- Born: Marina Takizawa May 13, 1992 (age 34) Tokyo, Japan
- Occupations: Model; tarento; actress;
- Years active: 2008–present
- Agent: Stardust Promotion
- Height: 1.70 m (5 ft 7 in)
- Spouse: Undisclosed ​(m. 2022)​
- Children: 1

= Karen Takizawa =

Japanese model, tarento, and actress (born 1992)

Karen Takizawa (滝沢 カレン, Takizawa Karen) is a Japanese model, tarento and actress. She is represented by the agency Stardust Promotion and was the winner of the Miss Seventeen 2008 grand prix. She was an exclusive model for the fashion magazine JJ.

==Early life ==
Karen Takizawa was born as Marina Takizawa in Tokyo on May 13, 1992. Born to a Ukrainian father and Japanese mother who was a ballerina, her parents divorced before she was born, and she has never met her father. She was raised in a single-parent household and was mainly cared for by her strict maternal grandparents because of her busy mother.

When Takizawa entered elementary school, she experienced xenophobia and was bullied/harassed by other kids because of her foreign background and was often told to "go back to your country!" She was also called names like "Darth Vader" among others due to her tall stature. When she consulted with her grandmother, she was advised to "just fight back because you're big" and "use your inferiority complex as a weapon." She followed her advice and started fighting back against her bullies, and gradually the bullying ceased.

As a teen, she was an avid fan of actress Yuko Takeuchi and wanted to follow in her footsteps to enter the entertainment industry. When she told her family about her aspiration, she was met with strong opposition from her grandmother saying: "If you go into showbiz, I'll cut all ties with you!.". Still, Takizawa was reluctant to give up on her dream; she continued to secretly send resumes to modeling agencies and went out into the city, hoping to be approached by modeling scouts. She was eventually scouted and joined an agency. After her modeling debut, she gradually became estranged from her grandmother and had not spoken to her until her death.

== Career ==
Takizawa was scouted in Shibuya and entered the entertainment industry as a model. She entered and won the Miss Seventeen 2008 grand prix for the fashion magazine Seventeen in 2008 and began activities as an exclusive model. From 2009 to 2010, Takizawa starred in the live action films of Rookies: Graduation and Maria-sama ga Miteru. She currently models for fashion magazines Oggi.
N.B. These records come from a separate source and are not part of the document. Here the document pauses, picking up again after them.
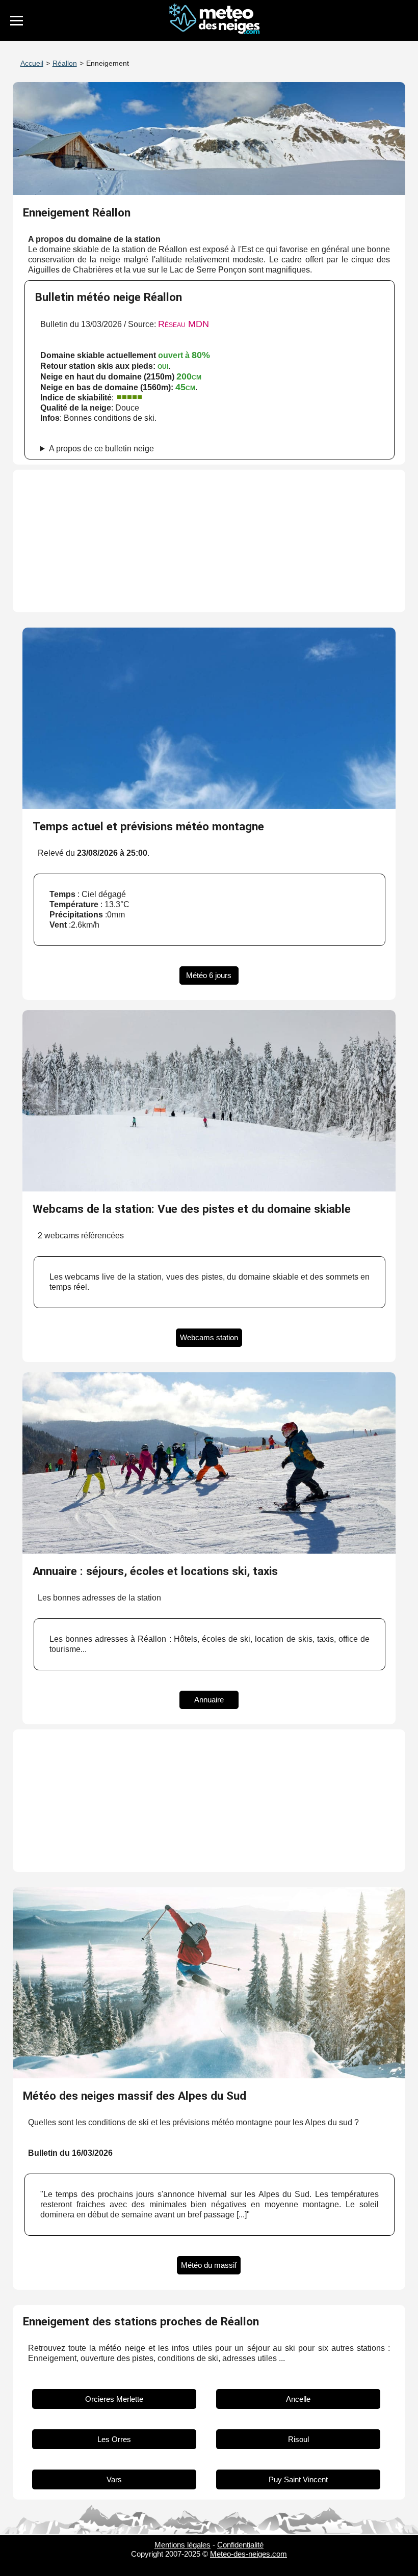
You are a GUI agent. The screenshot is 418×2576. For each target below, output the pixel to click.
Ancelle (298, 2399)
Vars (114, 2479)
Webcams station (209, 1337)
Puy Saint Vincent (298, 2479)
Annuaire (209, 1699)
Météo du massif (209, 2265)
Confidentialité (240, 2544)
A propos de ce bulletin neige (101, 448)
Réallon (65, 63)
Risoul (298, 2439)
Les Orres (114, 2439)
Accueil (31, 63)
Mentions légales (182, 2544)
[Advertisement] (209, 541)
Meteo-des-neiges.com (248, 2554)
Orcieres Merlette (114, 2399)
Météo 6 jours (208, 975)
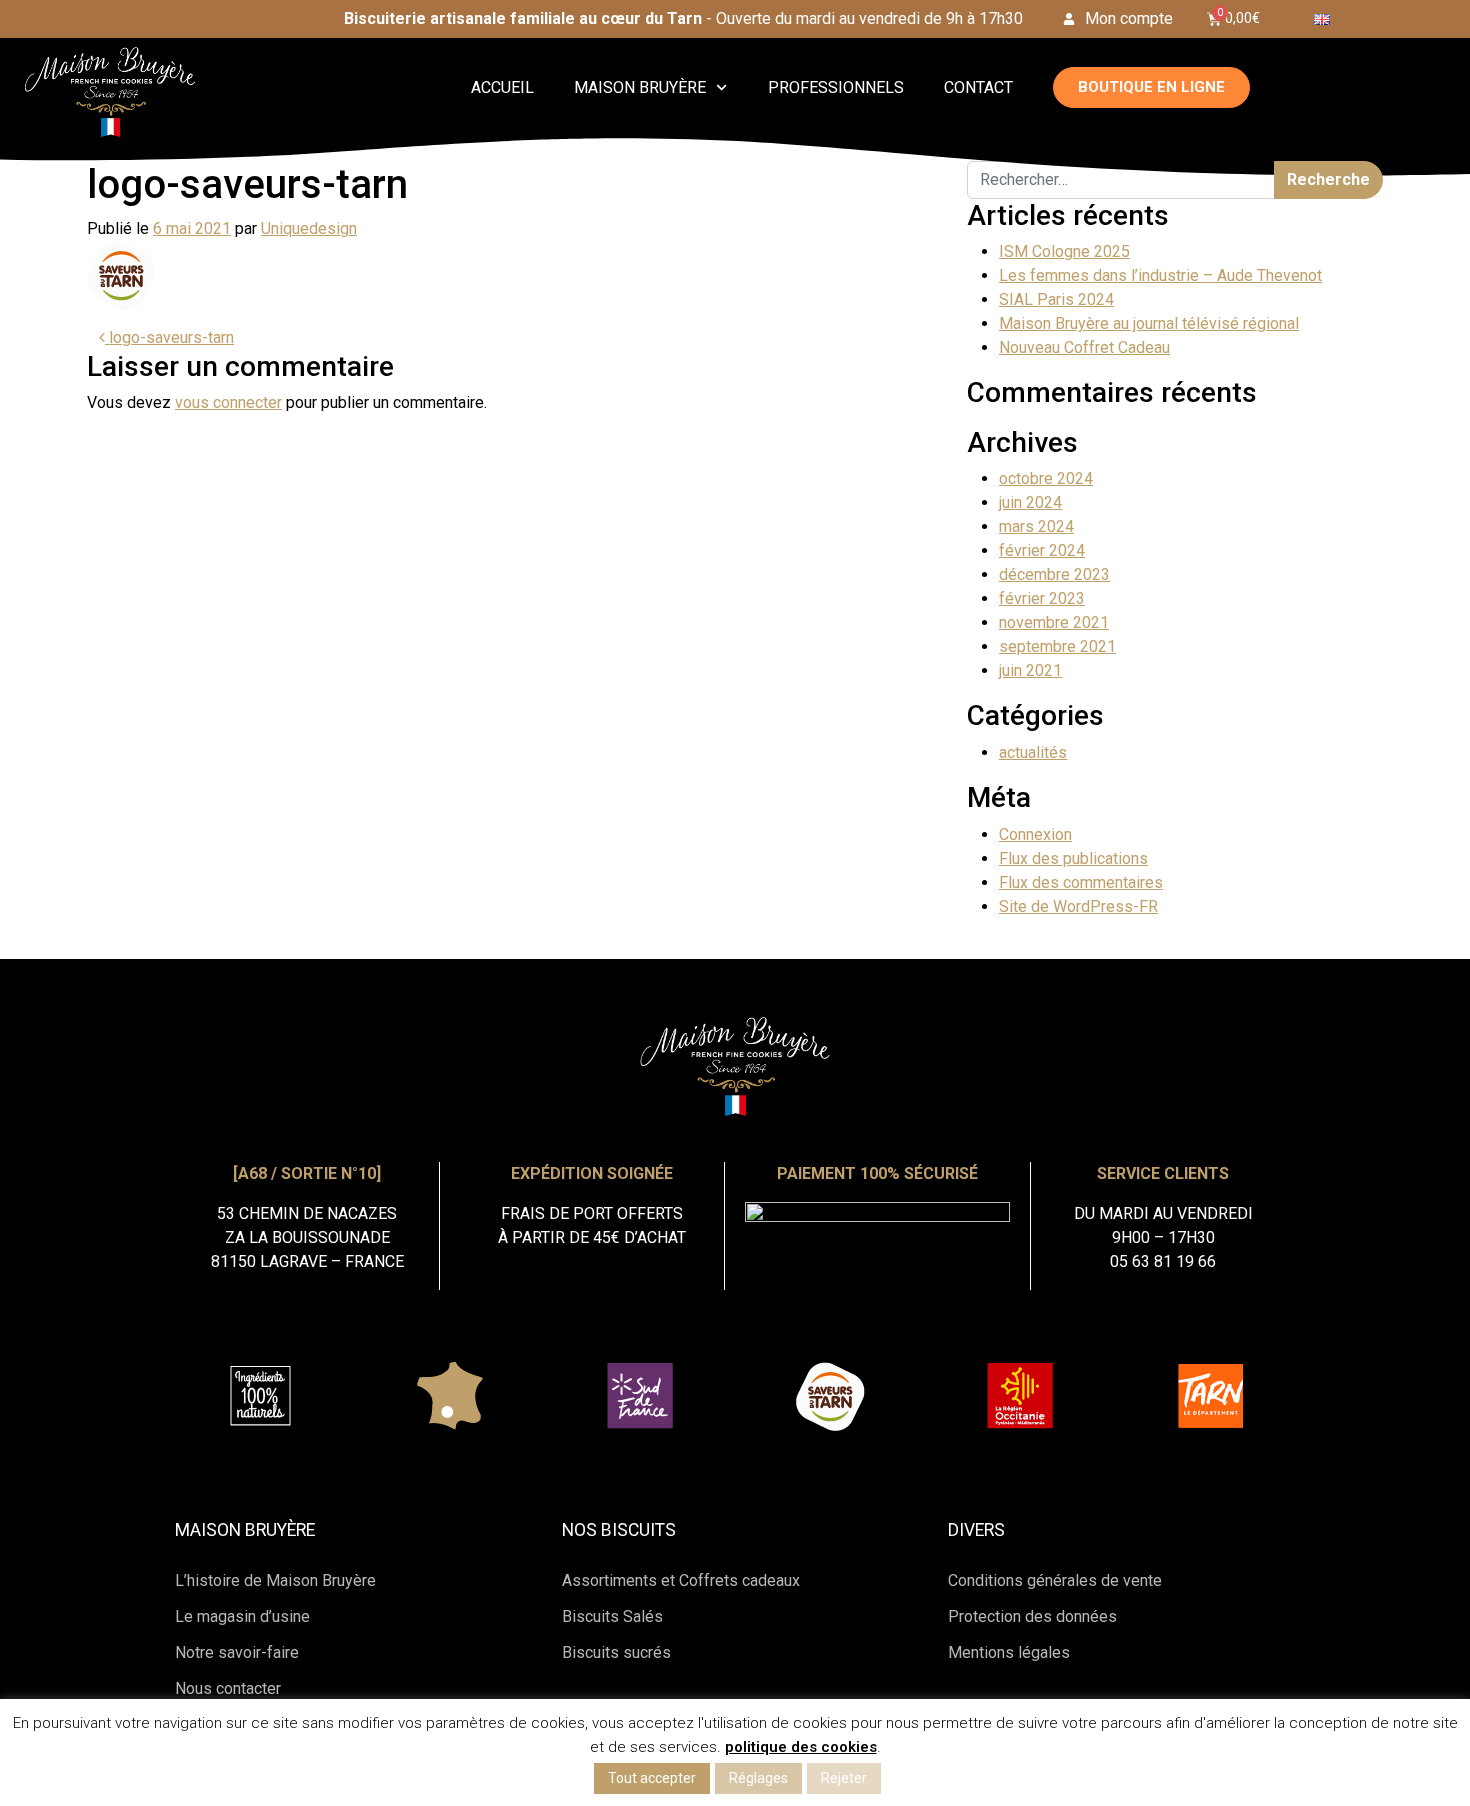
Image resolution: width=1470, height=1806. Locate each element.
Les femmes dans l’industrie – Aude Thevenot (1160, 275)
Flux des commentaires (1081, 882)
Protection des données (1032, 1616)
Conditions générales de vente (1055, 1580)
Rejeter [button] (844, 1778)
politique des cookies (801, 1747)
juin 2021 (1030, 670)
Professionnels (836, 87)
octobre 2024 (1046, 478)
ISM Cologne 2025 (1064, 251)
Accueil (502, 87)
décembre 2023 (1054, 574)
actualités (1033, 752)
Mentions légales (1009, 1652)
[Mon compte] (1069, 19)
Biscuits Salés (612, 1616)
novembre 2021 (1054, 622)
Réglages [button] (758, 1778)
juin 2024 (1030, 502)
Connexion (1035, 834)
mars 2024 (1036, 526)
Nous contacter (228, 1688)
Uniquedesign (309, 228)
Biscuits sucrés (616, 1652)
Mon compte (1129, 18)
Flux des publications (1073, 858)
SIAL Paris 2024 (1056, 299)
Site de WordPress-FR (1078, 906)
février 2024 (1042, 550)
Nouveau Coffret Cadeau (1084, 347)
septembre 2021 (1057, 646)
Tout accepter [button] (652, 1778)
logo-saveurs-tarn (169, 337)
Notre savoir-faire (237, 1652)
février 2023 (1042, 598)
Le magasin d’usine (242, 1616)
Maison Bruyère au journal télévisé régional (1149, 323)
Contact (978, 87)
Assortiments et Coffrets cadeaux (681, 1580)
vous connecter (228, 402)
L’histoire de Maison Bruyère (275, 1580)
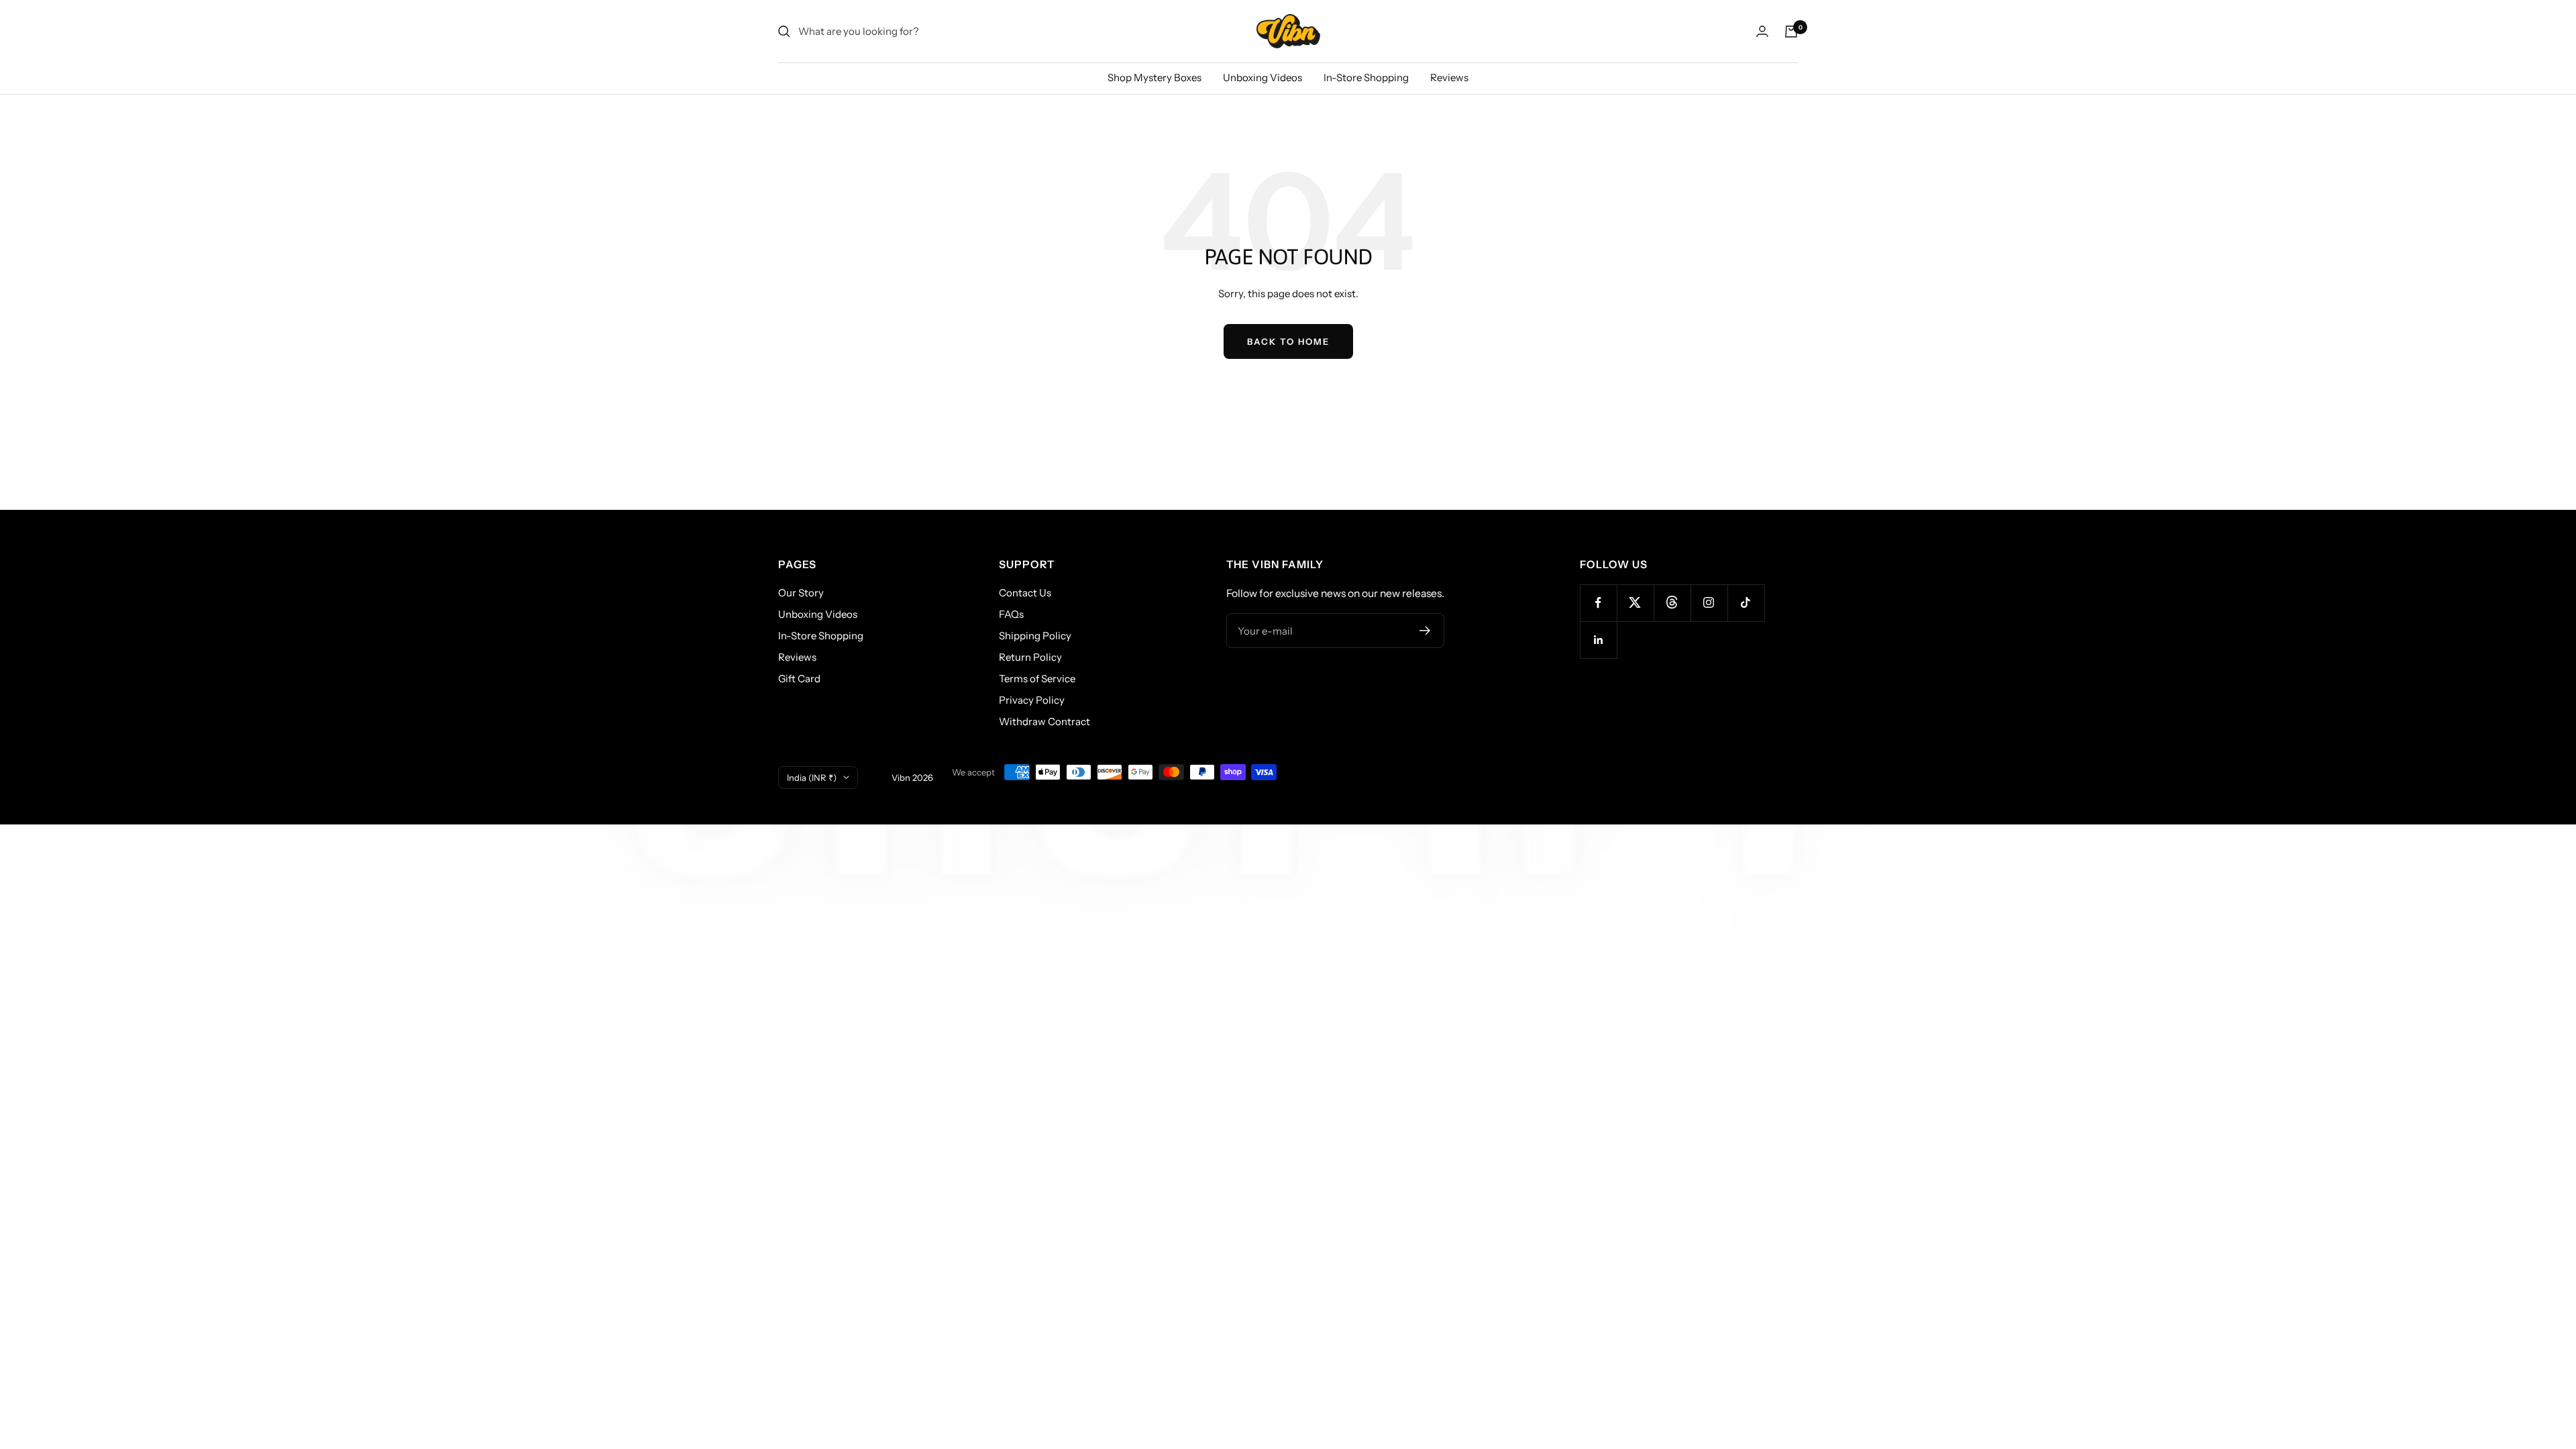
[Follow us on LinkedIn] (1598, 639)
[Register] (1425, 630)
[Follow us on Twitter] (1635, 602)
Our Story (801, 592)
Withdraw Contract (1044, 721)
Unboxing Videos (1262, 77)
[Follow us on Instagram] (1708, 602)
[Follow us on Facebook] (1598, 602)
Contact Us (1025, 592)
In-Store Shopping (1366, 77)
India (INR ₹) (812, 777)
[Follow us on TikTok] (1745, 602)
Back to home (1288, 341)
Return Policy (1030, 657)
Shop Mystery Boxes (1154, 77)
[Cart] (1791, 31)
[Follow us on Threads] (1672, 602)
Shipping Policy (1035, 635)
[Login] (1762, 31)
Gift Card (799, 678)
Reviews (1449, 77)
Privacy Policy (1032, 700)
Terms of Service (1037, 678)
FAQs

In March 2011, she graduated from high school and from the fashion magazine Seventeen. A month later, she joined JJ as their exclusive model. In 2014, she moved agencies from Groovy Air to Stardust Promotion. Takizawa gained traction as a tarento for her appearance on Dancing Sanma Palace in June 2015, where her unique method of speech and choice of words was noticed. Since then, she has become an active television personality on various programs.

On July 23, 2019, Takizawa graduated from JJ as an exclusive model.

== Personal life ==
On July 4, 2022, Takizawa announced on her Instagram that she has married a non-celebrity man who works in the architecture industry. Takizawa announced through her agency in February 6, 2025, that she is expecting her first child. She gave birth to her first child on August 4.